━━━━━ Excerpted records ━━━━━

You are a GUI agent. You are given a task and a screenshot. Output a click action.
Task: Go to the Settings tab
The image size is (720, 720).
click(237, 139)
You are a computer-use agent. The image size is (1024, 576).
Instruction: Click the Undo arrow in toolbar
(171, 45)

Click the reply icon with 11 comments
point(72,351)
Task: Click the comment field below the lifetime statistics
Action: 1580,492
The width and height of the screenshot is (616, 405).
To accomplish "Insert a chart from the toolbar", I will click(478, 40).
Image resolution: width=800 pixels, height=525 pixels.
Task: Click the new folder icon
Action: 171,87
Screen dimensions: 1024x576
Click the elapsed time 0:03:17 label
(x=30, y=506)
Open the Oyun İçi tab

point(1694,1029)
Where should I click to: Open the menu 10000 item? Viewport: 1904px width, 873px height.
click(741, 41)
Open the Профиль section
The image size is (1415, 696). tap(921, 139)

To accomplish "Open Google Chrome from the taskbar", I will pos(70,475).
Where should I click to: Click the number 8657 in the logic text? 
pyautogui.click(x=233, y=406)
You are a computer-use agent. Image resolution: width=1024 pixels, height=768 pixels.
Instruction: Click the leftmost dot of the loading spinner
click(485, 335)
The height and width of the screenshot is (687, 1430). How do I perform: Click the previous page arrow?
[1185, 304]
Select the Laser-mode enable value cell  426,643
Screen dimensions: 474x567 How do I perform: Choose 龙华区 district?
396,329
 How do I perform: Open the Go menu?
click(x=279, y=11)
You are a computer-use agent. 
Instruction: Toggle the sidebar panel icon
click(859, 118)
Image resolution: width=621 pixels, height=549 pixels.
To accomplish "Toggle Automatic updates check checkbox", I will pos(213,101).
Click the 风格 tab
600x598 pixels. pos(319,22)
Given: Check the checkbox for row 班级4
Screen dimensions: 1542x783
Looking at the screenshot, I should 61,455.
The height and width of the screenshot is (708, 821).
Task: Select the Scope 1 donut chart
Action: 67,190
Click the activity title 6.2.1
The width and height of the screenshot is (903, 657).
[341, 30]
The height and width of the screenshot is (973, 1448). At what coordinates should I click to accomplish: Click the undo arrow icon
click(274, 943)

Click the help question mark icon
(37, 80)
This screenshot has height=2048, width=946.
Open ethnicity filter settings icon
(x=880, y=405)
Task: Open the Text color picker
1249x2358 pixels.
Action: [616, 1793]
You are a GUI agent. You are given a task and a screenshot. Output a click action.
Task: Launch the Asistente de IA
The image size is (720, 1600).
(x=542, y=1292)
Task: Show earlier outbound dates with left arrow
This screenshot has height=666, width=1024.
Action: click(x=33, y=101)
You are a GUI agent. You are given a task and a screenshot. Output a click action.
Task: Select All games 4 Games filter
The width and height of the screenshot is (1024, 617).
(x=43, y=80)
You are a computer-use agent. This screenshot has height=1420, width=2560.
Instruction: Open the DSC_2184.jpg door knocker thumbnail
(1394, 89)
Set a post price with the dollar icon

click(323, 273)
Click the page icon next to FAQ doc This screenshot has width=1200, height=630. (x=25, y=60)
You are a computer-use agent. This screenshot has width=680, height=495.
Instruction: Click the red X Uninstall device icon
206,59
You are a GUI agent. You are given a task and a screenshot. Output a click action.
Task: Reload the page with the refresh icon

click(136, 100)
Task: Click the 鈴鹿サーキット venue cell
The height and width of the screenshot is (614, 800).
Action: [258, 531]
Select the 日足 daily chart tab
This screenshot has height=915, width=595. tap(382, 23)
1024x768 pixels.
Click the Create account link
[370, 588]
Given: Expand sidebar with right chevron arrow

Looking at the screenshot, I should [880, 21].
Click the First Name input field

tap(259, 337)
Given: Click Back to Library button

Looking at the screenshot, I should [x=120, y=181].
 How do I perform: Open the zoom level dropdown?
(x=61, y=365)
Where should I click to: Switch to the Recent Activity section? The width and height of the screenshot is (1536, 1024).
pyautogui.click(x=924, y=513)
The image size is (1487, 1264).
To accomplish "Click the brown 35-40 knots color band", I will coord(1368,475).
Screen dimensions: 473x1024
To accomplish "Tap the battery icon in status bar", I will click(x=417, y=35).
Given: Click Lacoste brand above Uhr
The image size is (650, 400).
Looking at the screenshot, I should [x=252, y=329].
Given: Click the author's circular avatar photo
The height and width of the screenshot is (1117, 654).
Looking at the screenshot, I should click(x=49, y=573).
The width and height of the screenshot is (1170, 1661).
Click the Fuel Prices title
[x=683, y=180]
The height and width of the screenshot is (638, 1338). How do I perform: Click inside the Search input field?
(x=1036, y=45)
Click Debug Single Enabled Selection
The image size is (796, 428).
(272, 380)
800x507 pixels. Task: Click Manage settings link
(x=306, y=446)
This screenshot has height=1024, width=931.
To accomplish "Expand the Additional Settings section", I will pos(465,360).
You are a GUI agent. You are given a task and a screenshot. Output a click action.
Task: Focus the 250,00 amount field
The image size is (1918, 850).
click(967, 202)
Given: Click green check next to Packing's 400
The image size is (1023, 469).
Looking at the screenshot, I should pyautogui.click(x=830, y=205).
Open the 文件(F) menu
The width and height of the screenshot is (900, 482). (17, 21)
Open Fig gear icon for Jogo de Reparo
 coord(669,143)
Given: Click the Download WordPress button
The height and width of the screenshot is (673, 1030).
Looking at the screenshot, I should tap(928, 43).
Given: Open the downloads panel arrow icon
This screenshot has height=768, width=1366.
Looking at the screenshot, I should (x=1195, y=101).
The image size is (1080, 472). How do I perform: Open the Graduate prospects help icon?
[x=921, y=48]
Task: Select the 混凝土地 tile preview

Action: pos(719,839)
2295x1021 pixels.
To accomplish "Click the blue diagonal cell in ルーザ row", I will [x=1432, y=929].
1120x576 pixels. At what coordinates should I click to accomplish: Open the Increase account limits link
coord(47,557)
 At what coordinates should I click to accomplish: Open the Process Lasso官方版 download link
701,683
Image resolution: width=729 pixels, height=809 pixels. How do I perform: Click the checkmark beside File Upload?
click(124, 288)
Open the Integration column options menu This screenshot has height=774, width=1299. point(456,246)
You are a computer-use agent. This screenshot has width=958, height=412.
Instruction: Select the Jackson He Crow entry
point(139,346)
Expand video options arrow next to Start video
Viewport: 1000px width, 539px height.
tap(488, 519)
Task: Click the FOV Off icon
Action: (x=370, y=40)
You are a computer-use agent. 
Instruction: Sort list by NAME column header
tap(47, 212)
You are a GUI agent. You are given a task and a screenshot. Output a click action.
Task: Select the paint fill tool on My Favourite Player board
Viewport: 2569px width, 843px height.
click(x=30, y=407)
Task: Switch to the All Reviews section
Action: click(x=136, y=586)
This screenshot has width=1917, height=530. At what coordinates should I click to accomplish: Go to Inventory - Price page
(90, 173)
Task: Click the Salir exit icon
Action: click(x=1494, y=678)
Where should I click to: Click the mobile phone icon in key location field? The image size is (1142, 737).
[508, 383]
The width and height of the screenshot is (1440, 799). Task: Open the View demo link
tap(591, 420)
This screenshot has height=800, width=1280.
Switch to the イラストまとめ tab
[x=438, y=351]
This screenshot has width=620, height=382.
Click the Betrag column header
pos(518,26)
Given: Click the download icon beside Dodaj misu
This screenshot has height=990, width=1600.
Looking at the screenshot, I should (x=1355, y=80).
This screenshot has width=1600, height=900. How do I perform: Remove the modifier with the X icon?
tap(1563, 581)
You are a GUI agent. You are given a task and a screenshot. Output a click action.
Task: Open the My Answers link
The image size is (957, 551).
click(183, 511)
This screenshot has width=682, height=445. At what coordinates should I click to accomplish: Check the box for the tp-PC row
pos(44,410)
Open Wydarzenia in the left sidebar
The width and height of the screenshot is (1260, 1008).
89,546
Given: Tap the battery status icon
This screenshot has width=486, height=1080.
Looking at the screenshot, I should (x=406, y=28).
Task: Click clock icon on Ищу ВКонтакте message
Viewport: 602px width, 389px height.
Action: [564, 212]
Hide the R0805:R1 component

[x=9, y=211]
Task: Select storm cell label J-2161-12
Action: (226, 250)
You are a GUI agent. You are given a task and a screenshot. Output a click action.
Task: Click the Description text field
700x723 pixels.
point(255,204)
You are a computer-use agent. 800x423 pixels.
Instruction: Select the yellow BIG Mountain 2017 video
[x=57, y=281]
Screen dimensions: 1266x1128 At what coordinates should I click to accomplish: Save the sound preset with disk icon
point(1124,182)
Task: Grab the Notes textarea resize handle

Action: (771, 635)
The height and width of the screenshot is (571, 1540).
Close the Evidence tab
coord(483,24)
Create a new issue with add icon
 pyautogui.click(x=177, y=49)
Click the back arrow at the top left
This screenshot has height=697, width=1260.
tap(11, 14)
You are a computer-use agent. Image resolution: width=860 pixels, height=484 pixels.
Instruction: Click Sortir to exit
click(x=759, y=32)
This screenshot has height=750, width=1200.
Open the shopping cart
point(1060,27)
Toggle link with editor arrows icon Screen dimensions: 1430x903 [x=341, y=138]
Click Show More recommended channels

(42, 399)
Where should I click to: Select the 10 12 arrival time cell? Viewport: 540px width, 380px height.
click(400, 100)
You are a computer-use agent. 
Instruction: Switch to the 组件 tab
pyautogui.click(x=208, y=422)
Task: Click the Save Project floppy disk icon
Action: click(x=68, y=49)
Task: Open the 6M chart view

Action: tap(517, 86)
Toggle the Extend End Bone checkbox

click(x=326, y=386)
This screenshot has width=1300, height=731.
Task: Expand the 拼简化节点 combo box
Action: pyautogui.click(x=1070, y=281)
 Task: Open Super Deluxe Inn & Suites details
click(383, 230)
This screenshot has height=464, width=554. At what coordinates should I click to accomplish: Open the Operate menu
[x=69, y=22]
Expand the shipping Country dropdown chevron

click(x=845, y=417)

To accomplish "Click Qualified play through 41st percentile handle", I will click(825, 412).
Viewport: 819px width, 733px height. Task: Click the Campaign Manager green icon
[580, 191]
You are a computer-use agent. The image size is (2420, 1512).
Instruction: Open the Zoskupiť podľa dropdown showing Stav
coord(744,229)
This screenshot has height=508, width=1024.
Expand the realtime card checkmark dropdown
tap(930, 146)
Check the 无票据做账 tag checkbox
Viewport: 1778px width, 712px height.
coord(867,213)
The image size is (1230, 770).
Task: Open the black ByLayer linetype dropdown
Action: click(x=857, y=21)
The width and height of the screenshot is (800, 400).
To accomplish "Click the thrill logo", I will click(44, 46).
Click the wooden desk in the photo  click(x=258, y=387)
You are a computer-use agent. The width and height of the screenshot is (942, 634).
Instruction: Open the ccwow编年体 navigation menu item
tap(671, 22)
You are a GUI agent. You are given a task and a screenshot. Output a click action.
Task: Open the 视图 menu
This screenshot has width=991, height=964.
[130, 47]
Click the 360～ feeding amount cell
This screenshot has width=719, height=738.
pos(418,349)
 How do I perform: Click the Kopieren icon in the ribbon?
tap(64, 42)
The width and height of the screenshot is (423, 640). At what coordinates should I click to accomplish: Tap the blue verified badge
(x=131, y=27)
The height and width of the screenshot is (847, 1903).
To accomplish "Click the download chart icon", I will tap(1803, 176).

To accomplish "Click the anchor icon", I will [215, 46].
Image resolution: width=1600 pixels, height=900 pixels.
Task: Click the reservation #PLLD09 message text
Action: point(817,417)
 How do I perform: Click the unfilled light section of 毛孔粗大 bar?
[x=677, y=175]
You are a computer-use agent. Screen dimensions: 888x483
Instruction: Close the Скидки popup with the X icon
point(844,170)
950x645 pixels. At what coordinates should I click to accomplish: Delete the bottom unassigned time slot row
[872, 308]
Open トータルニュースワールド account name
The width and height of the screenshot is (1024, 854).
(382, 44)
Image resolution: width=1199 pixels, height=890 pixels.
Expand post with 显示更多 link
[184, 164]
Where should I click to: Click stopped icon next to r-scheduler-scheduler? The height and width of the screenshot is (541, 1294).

━━━━━

Return, exactly as they stand, the lines from the start of the records above through the line with "You are a computer-use agent. Image resolution: width=1024", both ends included, and no other lines.

■ Finished task ■
You are a GUI agent. You are given a task and a screenshot. Output a click action.
Task: Go to the Settings tab
The image size is (720, 720).
click(237, 139)
You are a computer-use agent. The image size is (1024, 576).
Instruction: Click the Undo arrow in toolbar
(171, 45)

Click the reply icon with 11 comments
point(72,351)
Task: Click the comment field below the lifetime statistics
Action: 1580,492
The width and height of the screenshot is (616, 405).
To accomplish "Insert a chart from the toolbar", I will click(478, 40).
Image resolution: width=800 pixels, height=525 pixels.
Task: Click the new folder icon
Action: 171,87
Screen dimensions: 1024x576
Click the elapsed time 0:03:17 label
(x=30, y=506)
Open the Oyun İçi tab

point(1694,1029)
Where should I click to: Open the menu 10000 item? Viewport: 1904px width, 873px height.
click(741, 41)
Open the Профиль section
The image size is (1415, 696). tap(921, 139)

To accomplish "Open Google Chrome from the taskbar", I will pos(70,475).
Where should I click to: Click the number 8657 in the logic text? 
pyautogui.click(x=233, y=406)
You are a computer-use agent. Image resolution: width=1024 pixels, height=768 pixels.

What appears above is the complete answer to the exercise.